If your child suffers from allergic reactions—sniffling, sneezing, itchy rashes, and more—you may be wondering what's causing their problems. Surprisingly, cockroaches can lead to allergic reactions. These disgusting pests are highly allergenic, so you should consider the possibility that they're causing your child's symptoms. Here are four things parents need to know about cockroach allergies.
Don't assume you don't have cockroaches
If you've never seen a cockroach in your home, you may think it's not possible for cockroaches to be the cause of your child's allergy symptoms. However, these pests are very secretive, so they could be in your home and making your child sick even though you've never seen them. According to the National Pest Management Association, 63% of American homes contain cockroaches. These cockroaches leave saliva and droppings around your house, and these particles then contribute to allergies.
Cockroach allergies are very common
While cockroach allergies don't get much attention, they're far from rare. Many studies have been done to determine how common cockroach allergies are in the United States. These studies have shown that between 17% and 41% of people are allergic to cockroaches, depending on the population that was studied. This makes cockroach allergies much more common than more widely known allergies: only 1.4% of kids are allergic to peanuts!

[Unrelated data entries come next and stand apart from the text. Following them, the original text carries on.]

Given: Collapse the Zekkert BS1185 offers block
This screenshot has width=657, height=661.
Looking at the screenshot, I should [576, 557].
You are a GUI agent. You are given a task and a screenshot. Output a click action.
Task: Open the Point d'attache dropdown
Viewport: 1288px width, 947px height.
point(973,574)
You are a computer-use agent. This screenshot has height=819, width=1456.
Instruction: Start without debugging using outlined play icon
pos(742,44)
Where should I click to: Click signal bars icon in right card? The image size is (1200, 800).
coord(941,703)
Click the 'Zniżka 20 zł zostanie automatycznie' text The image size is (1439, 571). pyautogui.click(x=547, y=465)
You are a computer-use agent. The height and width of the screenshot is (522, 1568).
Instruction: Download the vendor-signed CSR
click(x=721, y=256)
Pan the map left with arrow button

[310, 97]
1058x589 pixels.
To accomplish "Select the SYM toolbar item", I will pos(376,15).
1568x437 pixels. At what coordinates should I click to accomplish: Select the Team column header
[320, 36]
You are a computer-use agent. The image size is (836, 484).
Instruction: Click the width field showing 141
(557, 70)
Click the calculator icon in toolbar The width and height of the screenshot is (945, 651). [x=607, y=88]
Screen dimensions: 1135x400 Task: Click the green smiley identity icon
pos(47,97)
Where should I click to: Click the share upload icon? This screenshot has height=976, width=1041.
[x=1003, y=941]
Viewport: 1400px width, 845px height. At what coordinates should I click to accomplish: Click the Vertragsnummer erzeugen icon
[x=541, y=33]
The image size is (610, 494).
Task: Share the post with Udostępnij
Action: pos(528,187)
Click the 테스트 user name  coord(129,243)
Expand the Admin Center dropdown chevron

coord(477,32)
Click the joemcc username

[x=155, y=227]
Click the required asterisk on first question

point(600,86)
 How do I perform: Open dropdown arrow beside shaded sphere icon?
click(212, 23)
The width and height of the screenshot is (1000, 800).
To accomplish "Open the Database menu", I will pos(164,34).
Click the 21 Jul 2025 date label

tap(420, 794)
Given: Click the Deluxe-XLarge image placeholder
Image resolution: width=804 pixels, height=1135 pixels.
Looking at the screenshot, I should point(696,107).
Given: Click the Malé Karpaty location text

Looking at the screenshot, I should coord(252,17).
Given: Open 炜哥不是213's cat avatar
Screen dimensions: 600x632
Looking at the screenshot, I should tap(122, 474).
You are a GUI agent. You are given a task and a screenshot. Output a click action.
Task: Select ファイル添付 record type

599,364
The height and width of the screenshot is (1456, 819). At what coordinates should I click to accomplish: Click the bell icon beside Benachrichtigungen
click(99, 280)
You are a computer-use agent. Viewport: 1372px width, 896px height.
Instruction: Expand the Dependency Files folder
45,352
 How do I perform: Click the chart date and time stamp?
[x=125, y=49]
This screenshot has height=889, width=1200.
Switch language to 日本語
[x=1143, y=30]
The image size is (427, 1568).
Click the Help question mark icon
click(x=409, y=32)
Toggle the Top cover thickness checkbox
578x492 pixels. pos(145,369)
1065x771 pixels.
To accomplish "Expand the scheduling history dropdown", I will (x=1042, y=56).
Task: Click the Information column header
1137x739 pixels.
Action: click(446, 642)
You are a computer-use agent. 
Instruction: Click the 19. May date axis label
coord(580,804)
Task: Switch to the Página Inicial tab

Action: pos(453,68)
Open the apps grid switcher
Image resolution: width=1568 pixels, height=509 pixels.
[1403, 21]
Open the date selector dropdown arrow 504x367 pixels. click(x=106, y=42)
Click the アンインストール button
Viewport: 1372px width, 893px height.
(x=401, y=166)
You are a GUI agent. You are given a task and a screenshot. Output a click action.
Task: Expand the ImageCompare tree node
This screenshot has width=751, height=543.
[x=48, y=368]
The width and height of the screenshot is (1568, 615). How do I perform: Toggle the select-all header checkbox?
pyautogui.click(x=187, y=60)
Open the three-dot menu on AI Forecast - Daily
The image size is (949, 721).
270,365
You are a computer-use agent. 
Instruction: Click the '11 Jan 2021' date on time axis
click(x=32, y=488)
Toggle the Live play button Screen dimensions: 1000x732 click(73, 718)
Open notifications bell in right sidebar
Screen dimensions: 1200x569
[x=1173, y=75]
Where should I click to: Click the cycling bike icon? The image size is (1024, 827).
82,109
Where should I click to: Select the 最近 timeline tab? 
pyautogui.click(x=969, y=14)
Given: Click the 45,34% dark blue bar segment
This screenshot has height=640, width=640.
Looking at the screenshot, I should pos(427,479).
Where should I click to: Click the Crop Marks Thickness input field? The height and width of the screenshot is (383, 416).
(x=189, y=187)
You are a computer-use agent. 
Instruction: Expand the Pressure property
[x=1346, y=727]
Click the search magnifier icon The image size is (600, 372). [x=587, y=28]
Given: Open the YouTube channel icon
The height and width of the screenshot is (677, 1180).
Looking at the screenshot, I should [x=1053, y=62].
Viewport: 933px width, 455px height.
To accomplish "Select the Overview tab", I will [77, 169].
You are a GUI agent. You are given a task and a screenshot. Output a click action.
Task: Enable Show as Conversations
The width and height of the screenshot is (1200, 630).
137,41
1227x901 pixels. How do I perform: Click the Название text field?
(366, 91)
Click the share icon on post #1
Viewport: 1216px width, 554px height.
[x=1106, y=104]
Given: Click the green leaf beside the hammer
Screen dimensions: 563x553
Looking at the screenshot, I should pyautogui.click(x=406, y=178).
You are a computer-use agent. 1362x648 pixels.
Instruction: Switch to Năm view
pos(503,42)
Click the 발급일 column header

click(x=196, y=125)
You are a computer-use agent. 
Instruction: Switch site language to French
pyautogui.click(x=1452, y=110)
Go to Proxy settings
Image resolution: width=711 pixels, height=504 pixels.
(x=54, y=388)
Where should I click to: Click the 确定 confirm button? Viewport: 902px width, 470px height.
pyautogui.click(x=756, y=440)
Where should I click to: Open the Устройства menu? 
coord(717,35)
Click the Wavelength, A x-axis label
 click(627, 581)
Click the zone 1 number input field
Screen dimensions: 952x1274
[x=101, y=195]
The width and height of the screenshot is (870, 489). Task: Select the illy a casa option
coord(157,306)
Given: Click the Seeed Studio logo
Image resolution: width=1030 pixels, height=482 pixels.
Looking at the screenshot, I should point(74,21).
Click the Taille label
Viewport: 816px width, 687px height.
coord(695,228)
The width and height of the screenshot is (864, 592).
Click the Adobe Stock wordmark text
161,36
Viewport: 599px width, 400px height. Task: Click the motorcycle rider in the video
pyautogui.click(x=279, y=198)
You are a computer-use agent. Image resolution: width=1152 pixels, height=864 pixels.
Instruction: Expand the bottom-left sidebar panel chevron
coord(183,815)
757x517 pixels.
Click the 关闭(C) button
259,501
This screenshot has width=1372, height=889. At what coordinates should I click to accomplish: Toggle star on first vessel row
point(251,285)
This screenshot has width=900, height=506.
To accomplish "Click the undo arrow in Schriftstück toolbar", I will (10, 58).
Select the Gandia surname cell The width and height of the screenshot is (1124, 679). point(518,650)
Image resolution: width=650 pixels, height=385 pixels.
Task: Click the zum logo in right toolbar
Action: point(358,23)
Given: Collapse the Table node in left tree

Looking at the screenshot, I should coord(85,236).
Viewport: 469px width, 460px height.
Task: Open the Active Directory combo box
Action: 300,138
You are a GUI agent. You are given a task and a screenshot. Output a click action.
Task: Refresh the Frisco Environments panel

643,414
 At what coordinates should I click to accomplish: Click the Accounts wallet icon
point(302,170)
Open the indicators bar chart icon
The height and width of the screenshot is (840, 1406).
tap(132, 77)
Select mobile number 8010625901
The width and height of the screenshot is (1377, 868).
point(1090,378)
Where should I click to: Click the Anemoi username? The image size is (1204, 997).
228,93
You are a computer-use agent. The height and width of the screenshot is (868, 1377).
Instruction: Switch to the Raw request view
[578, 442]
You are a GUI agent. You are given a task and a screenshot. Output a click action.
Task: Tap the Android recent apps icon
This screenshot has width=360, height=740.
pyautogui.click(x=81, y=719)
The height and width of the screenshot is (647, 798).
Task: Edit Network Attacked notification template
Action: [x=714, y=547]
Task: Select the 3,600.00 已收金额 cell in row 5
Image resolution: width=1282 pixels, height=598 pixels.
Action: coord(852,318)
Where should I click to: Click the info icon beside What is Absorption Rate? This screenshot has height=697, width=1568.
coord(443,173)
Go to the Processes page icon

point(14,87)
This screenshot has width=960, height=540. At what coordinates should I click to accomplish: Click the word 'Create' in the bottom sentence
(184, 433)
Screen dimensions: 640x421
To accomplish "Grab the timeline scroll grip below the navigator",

Cockroach allergy testing is easy
Cockroach allergies are diagnosed with a simple skin prick test. Your child's allergist will prick their skin and then apply some cockroach allergen to the area. If the pricked area reacts, then the allergist will know that cockroaches are the problem. If the skin doesn't react, then other types of indoor allergens, like dust or pet dander, may be the cause of their symptoms.
Cockroaches need to go
If your child's allergist diagnoses them with a cockroach allergy, their treatment will involve getting rid of the cause of their allergy: the roaches. Have your home inspected by a pest-control company to find out where the roaches are hiding and then have them exterminated. Once the roaches are gone, your job isn't over. They've left their allergens all over your house, so you'll need to clean thoroughly. Allergens can be left on places like carpets, furniture, and even appliances, so thoroughly wash every exposed surface.
If your child is allergic to something in your home, cockroaches may be to blame. Take them to an allergist to find out if cockroaches are responsible for your child's symptoms.